Simple calculation on the car loan against the mortgage.
If the interest rate is more than the mortgage rate pay the loan off.
Car costs and depreciation only one solution get a cheaper car.0 -
As soon as you drive the new car out of the dealers it loses 10/15% of its value ( unless rare sort after model) and you only pay £149 a month on a £18/20K vehicle which " costs a bit to look after".
In January you have to repay the £16K ballon payment by either selling the car and taking a big hit or using the money in offset account to clear the debt and keep the car for next 3 years at least. Your Choice0 -
The other option is to trade the car in for a smaller model, which should be one of the choices available to you as part of the balloon finance deal. Then, you get rid of the car and current finance, you get a new car and new finance, and you keep your money offsetting against your mortgage.
The more financially-savvy fraternity out there will probably come up with 1001 reasons why this is a bad idea financially, but it is exactly what i would do (and will be doing when mine runs out next year!)0 -
Thanks for all the replies so far. I'm not sure if I fully grasp what people are saying, so I wonder if a bit more detail might help.

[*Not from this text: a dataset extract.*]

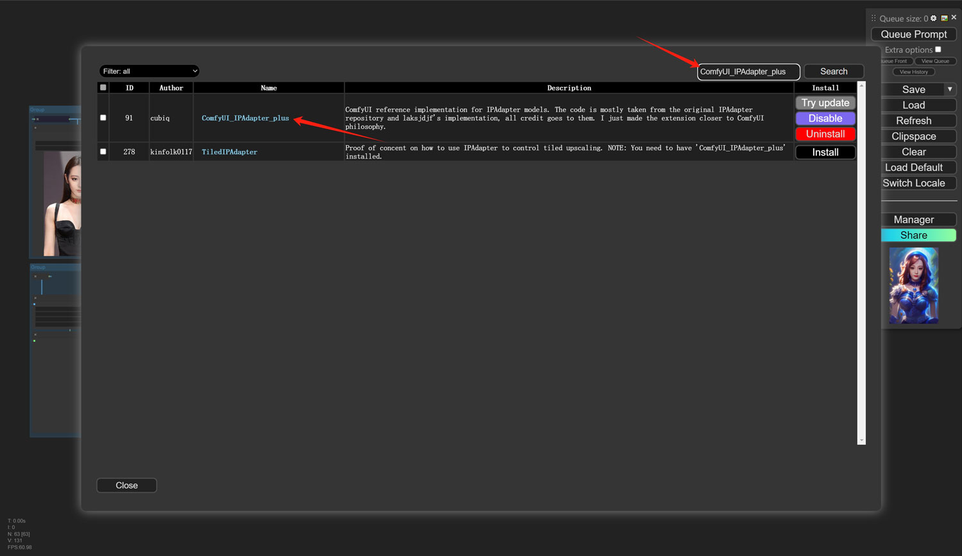This screenshot has width=962, height=556.
Task: Close the queue menu panel with X
Action: (954, 17)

The car is a BMW M5 - relatively expensive to run and maintain if things go wrong (if you don't have a warranty), thus the 'cost a bit to run' remark. I just thought it might impact on it's private, second-hand value.
I bought it January 2009 for £30k, paid £14k deposit, pay £149 a month and will have a balloon payment of £16k in January. The finance is not through BMW.
Currently we have savings to that equate to about a third of our First Direct off-set mortgage.
I would like to retain the savings amount we have and 'transfer' a balloon payment to my next (not necessarily brand new) car, with a similar monthly payment.0 -
Sooner or later all these deferred / balloon / options / whatever they are called schemes catch up with you.
The impact of depreciation and the cost of the finance force you in to a financial corner where you either have to introduce a bigger cash sum /borrow more from somewhere to retain a car of the standard that you are used to. Alternatively your Beamer becomes a Punto.
As car finance is usually more expensive than mortgage interest, repaying the car finance is usually preferable, as long as you don't end up paying for it over 25 years or so on the mortgage.0 -
Seperate in you head the finance from the car.
You are borrowing money to buy a car, you need to find out the interest rate on the money you are borrowing.
If this is more than the mortgage rate then you are borrowing money a high rate to offset at a lower rate which is silly.
What the car costs to buy and run is totaly seperate issue only you can decide if running a £30k car that costs a lot to run and has massive depreciation is worth it.0 -
Just realised based on those numbers you are borrowing £16k interest only at £149pm
thats 11.2%
whats the mortgage rate?0 -
natalieadams wrote: »Thanks for all the replies so far. I'm not sure if I fully grasp what people are saying, so I wonder if a bit more detail might help.
The car is a BMW M5 - relatively expensive to run and maintain if things go wrong (if you don't have a warranty), thus the 'cost a bit to run' remark. I just thought it might impact on it's private, second-hand value.
I bought it January 2009 for £30k, paid £14k deposit, pay £149 a month and will have a balloon payment of £16k in January. The finance is not through BMW.
Currently we have savings to that equate to about a third of our First Direct off-set mortgage.
I would like to retain the savings amount we have and 'transfer' a balloon payment to my next (not necessarily brand new) car, with a similar monthly payment.
I might be wrong, but it looks likt the £149 a month is effectively just the interest payment on the car? It seems like at the end of the term you would either have to pay the balance, and keep that car.. or start a new agreement and find some money as the deposit for another car. It doesn't seem possible to do this whilst keeping a low monthly payment without using any of your savings, unless you can sell the car for more the balloon payment *and* use the difference to pay the deposit on another one.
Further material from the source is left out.